_Provided data_:
:::::
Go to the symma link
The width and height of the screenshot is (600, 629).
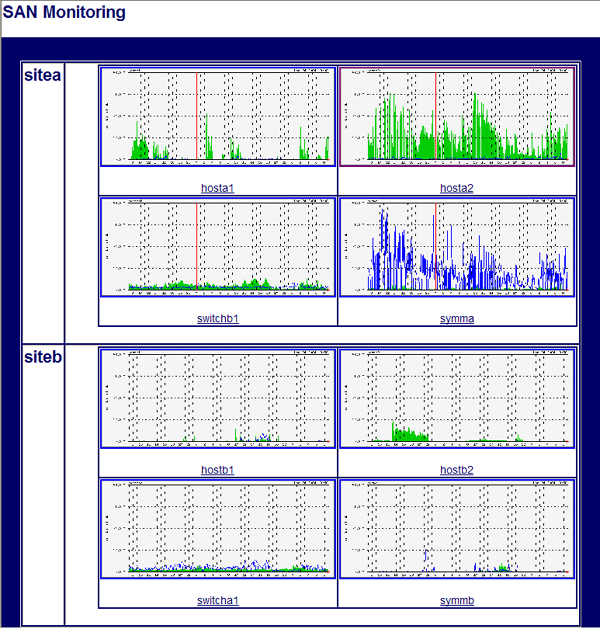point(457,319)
:::::
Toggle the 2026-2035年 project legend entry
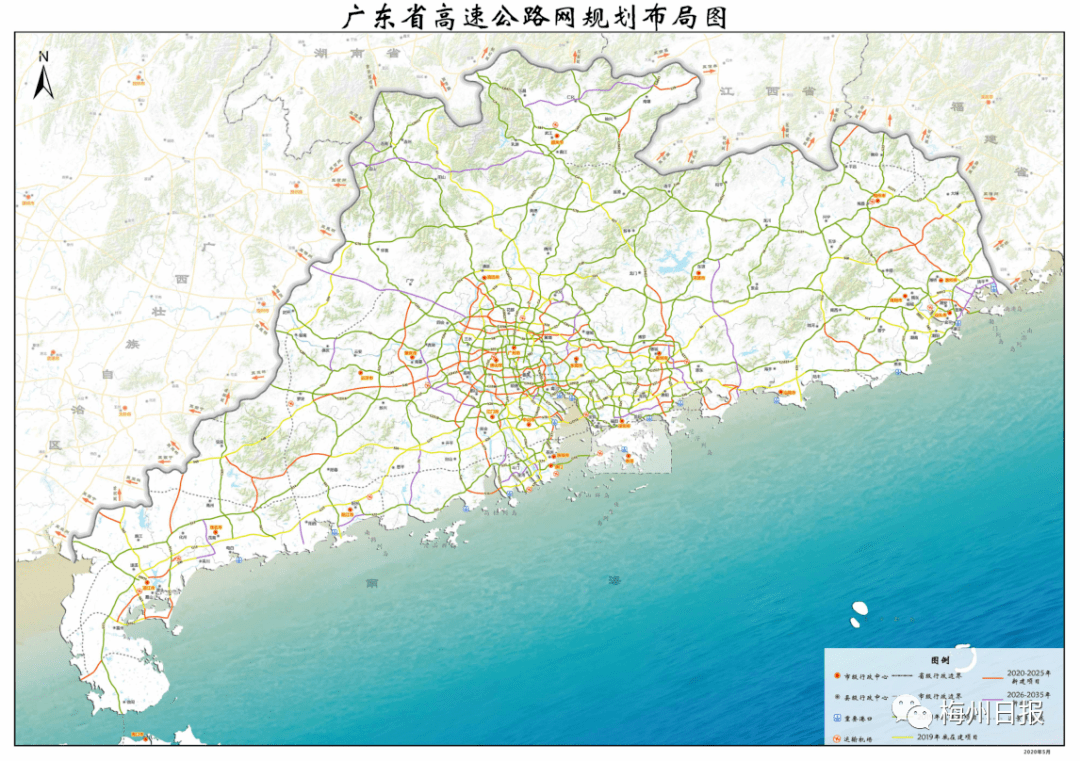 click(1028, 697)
:::::
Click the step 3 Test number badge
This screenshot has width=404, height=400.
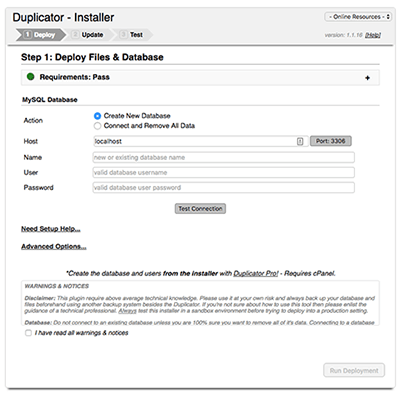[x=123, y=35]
:::::
_Written task_: Rewrite the lines starting at the one containing "Go to the symma link" and ending at the one containing "point(457,319)", both included, with every coordinate in the answers multiplied by 2.1 and rounded to a whole number (halves go up), and all other text, requests included, left unchanged. Leave the pictures out.

_Answer below_:
Go to the symma link
The width and height of the screenshot is (600, 629).
point(960,670)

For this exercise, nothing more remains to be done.